Table 3. Least Squares treatment means for data in Table 1 - Study S9801.
Hence OBSERVATION UNITS are conceptually equivalent to rows in a serially structured spreadsheet, they are the real or conceptual data sources in a study and they are annotated by distinct level combinations of one or more LABELS. Not all LABELS in a study need to be involved in this indexing for every OBSERVATION UNIT. However, STUDY LABELS, with their single levels, are involved in indexing every OBSERVATION UNIT in the Study. Hence OBSERVATION UNITS belong to unique studies. Every study has a STUDY UNIT which is the single observation unit indexed by the level of the STUDY LABEL alone.
All observation units in a study which have the same labels form a DATASET. We can say that a DATASET is defined by the different level-combinations of a subset of LABELS from the STUDY. The OBSERVATIONS UNITS of the PLOT DATA in Table 1 are indexed by PLOT, REP, MAINPLOT, SUBPLOT, ENTRY, VARIETY, GID and FERT and for the TREATMENT MEANS in Table 2, ENTRY and FERT will define all the OBSERVATION UNITS, but we would like to carry over the other label of ENTRY, VARIETY and GID, as well as all the STUDY LABELS.

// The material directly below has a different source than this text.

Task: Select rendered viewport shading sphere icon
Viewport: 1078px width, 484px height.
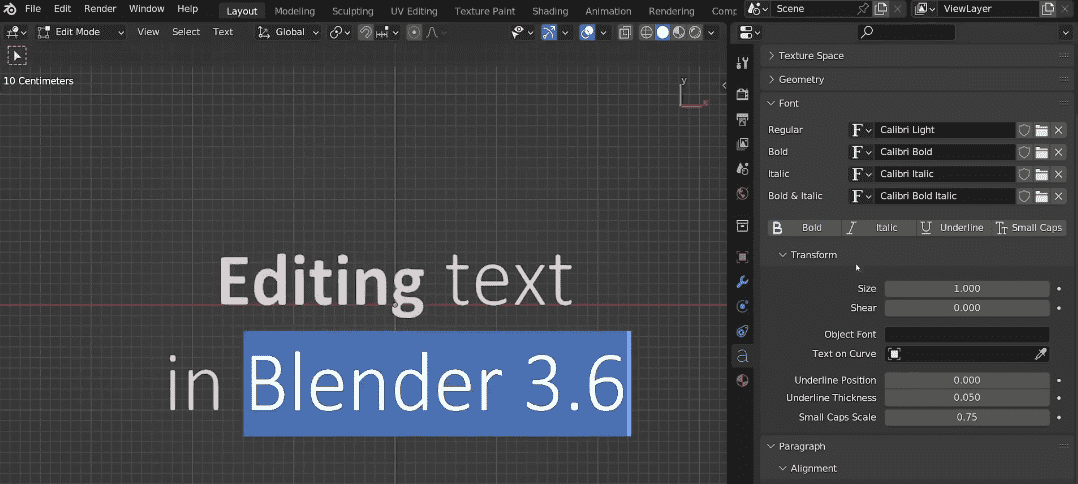Action: pos(694,32)
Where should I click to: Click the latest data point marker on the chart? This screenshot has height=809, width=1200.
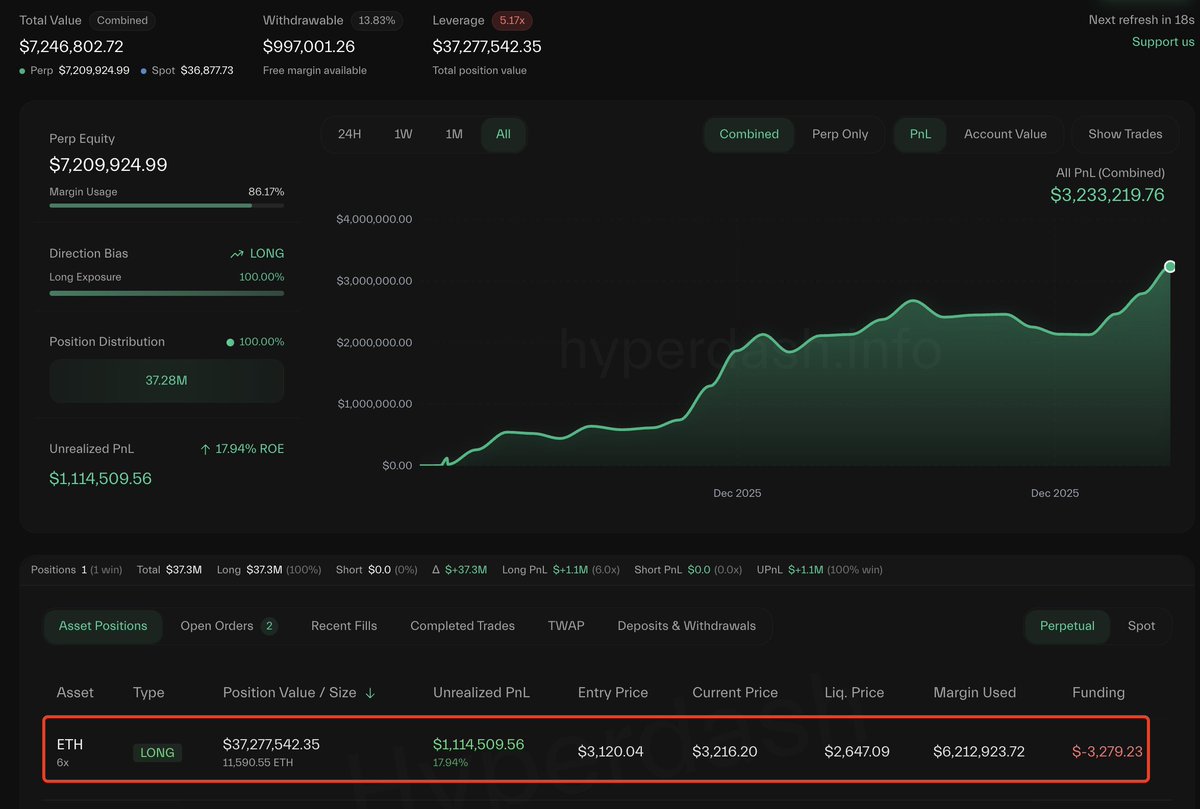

LOGICAL DATA MODEL FOR PHENOTYPING DATA FROM FIELD TRIALS
There are five key elements of phenotyping data from field trials which need to be captured in a logical data model. These are:
- The STUDY INFORMATION component records global contextual information about the experiment such as who conducted it, when, why, and who owns the data and models the high level structure of the experiment by describing the datasets that are part of the study for example, data collected about the trial environment(s), data collected on sub-samples, plot data, means and summary data. Each of these datasets is described in terms of the variables that occur in them, which ones are labels giving design and context, and which are variates containing observations made during the experiment. The actual values of these dataset variables are managed by other components of the model depending on their type.
- The TRIAL ENVIRONMENT component manages all data values describing the environments observed in the study including georeference information, place names, growing environments, and overall management practices (non-treatment factors). This component also links to the Location Management Module of the IBDB.
- The GERMPLASM ENTRY component manages all label values describing the germplasm entries in the the experiment including local and global identifiers, names, sources and roles (check or test lines) of the entries. It links to the Germplasm Management System of (GMS) IBDB where unique identification, global nomenclature, ownership and pedigree information is stored.
- The TRIAL DESIGN component manages the treatment and sampling design and structure of the datasets in the study. It enumerates all the observation units in the study and describes their treatment and sampling context in terms of levels of labels describing such features as replication, block, fertilizer treatment etc. the onservation units inherit global information about the study, information about the location and information about the germplasm entries by linkages to the relevant components of the model.
- The OBSERVATION component manages the values of the variates for each dataset.
Figure 1. Key elements of the Logical Data Model for Penotyping Data from Field Trials
These elements are sufficient for managing phenotyping data from any field experiment, however a sixth component is required to facilitate integration of phenotyping data across studies. This is the Ontology Management System (OMS) which identifies comparable elements - labels, variates and values across studies.